There’s an internal conversation I've been having lately around acceptance and forgiveness. What are the gifts involved and inherent in the words themselves - in giving myself acceptance, in accepting the gift of forgiving myself, and in for-give-ing the Other? Of being pro-give-ing. How much, and what exactly, am I giving when I forgive? A certain desire to win or to be right? Not that I'm giving that to the other but rather giving up on that in order to give the other the gift of forgiveness.
And myself. For-give-ing myself. Yesterday I put myself to the task of carrying 20kg/45lbs of groceries in my tramping pack, back to where I’m staying 3kms/1.75miles away from a suitably-named co-op: Sovereign. I decided to do it as training. I could have taken it in smaller batches over the weeks, or caught the bus most of the way, or even splurged on an Uber, especially when the timing of it meant I might be late for an appointment afterwards.
But then I thought of Miriam Lancewood, our lead Amazon in The Amazon Academy I had created in 2018. It was a marriage of ecological awareness with the evolution yoga engenders that focused on empowering women and was inspired by the ancient Amazonian horse archers, the nomadic tribes of the Eurasian Steppes.
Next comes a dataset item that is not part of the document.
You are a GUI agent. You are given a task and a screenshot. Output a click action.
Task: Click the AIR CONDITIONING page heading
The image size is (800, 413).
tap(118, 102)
Miriam and her partner Peter had spent 7 years living nomadically in the bush of Aotearoa/New Zealand and then went on to do the same across Europe and into Australia. When they were low on the food supplies that she couldn’t hunt, she would trek out of the wilderness with an empty pack and her guitar, hitchhike to the nearest populated area, busk for money to buy food, and then make the return trip. Most people wouldn’t dream of such an ordeal to feed themselves when these days you can easily have food delivered direct to your door.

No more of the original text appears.